We performed two 1H-[13C] MR spectrum acquisition schemes based on RACE-STEAM by moving the 13C transmitter frequency: (1) 2-scan non-suppression scheme: 13C transmitter frequency is set away from the frequency of C2, C3, and C4 of glutamate and glutamine (60ppm) for two scans. (2) 4-scan suppression scheme: For the first two scans, 13C transmitter frequency is set to Glu-C4 (34.2ppm) to suppress the [4-13C]-Glu-H4 resonances. For the third and fourth scans: 13C transmitter frequency is set to Gln-C4 (31.7ppm) to suppress the [4-13C]-Gln-H4 resonances.
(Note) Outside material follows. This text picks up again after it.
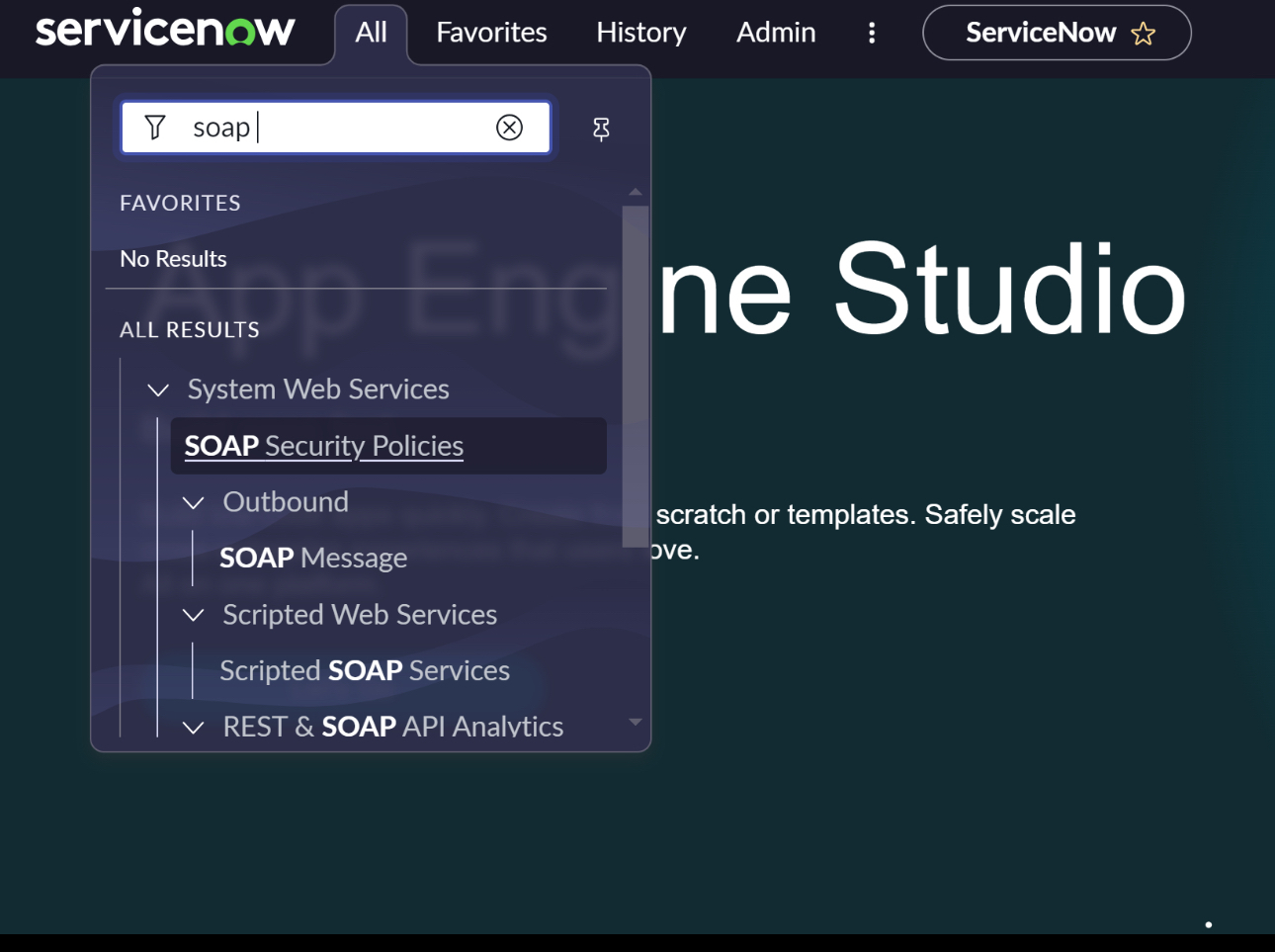Open the History tab
The image size is (1275, 952).
pyautogui.click(x=640, y=33)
Data analysis and simulations
FID-A was used to process the phantom spectra. The simulation of 1H-[13C] MR spectra and the basis sets were realized in MATLAB R2020a (The MathWorks Inc., Natick, MA, USA). The 1H and 13C chemical shifts and J-coupling constants were taken from the literature8,9,10. The time-course data was taken from Gruetter et al.11. The non-decoupled 1H-[13C] MR spectra at 7T acquired by two schemes were simulated with a linewidth of 12Hz. Metabolite quantification was performed in LCModel (Stephen Provencher Inc. Oakville, ON, Canada). The estimated error (EE = (Cmeasured-Cground truth)/Cground truth×100%) and the Cramér-Rao Lower Bound (CRLB) were evaluated by Monte-Carlo simulations (100 measurements/condition).
Results
At 7T, the satellites of Gln-H4 overlap less on Glu-H4 (figure 2(a)). For Glu-H2 (3.74ppm) and Gln-H2 (3.75ppm), Glu-H3 (2.03-2.12ppm) and Gln-H3 (2.10-2.12ppm), their satellite peaks are overlapped. The excellent suppression of Glu-H4 and Gln-H4 was validated and shown in Figures 2(b1) and (b2) by using the 4-scan suppression scheme in phantom experiments. Simulated 1H-[13C] MR spectra after [1-13C] glucose infusion by using 2-scan and 4-scan schemes provide comparable accuracy. The Monte Carlo simulations indicate the quantification of C2, C3, and C4 of glutamate and glutamine is reliable after 10 minutes as shown in figure 3. The EEs and CRLBs of the metabolite concentrations decrease over time. The CRLB of Gln-C4 is relatively larger due to the lower concentration for both 2-scan and 4-scan methods, decreasing from 13% to 3% over time, while others are only 1%-2%.Discussion and Conclusion
The RACE-STEAM sequence without 13C decoupling can effectively minimize the RF power deposition and chemical shift displacement at 7T. We have illustrated that the quantification accuracy of Glu-C4, Gln-C4, Glx-C3, and Glx-C2 by non-decoupled 1H-[13C] MR spectra with the non-suppression scheme and the suppression scheme are comparable. Separation of non-decoupled [4-13C]-Glu-H4 and [4-13C]-Gln-H4 without suppression is considered sufficient for their reliable quantifications at 7T. We conclude that RACE-STEAM without decoupling could offer reliable 13C labeling measurement at 7T and allow its potential application in human brain regions with the high SAR challenge.Acknowledgements
This work was supported by the Swiss National Science Foundation (grants n° 320030_189064). We acknowledge access to the facilities and expertise of the CIBM Center for Biomedical Imaging, a Swiss research center of excellence funded and supported by Lausanne University Hospital (CHUV), University of Lausanne (UNIL), Ecole Polytechnique Fédérale de Lausanne (EPFL), University of Geneva (UNIGE) and Geneva University Hospitals (HUG).
References
1. Henry, P.G., Adriany, G., Deelchand, D., Gruetter, R., Marjanska, M., Öz, G., Seaquist, E.R., Shestov, A. and Uğurbil, K., 2006. In vivo 13C NMR spectroscopy and metabolic modeling in the brain: a practical perspective. Magnetic resonance imaging, 24(4), pp.527-539.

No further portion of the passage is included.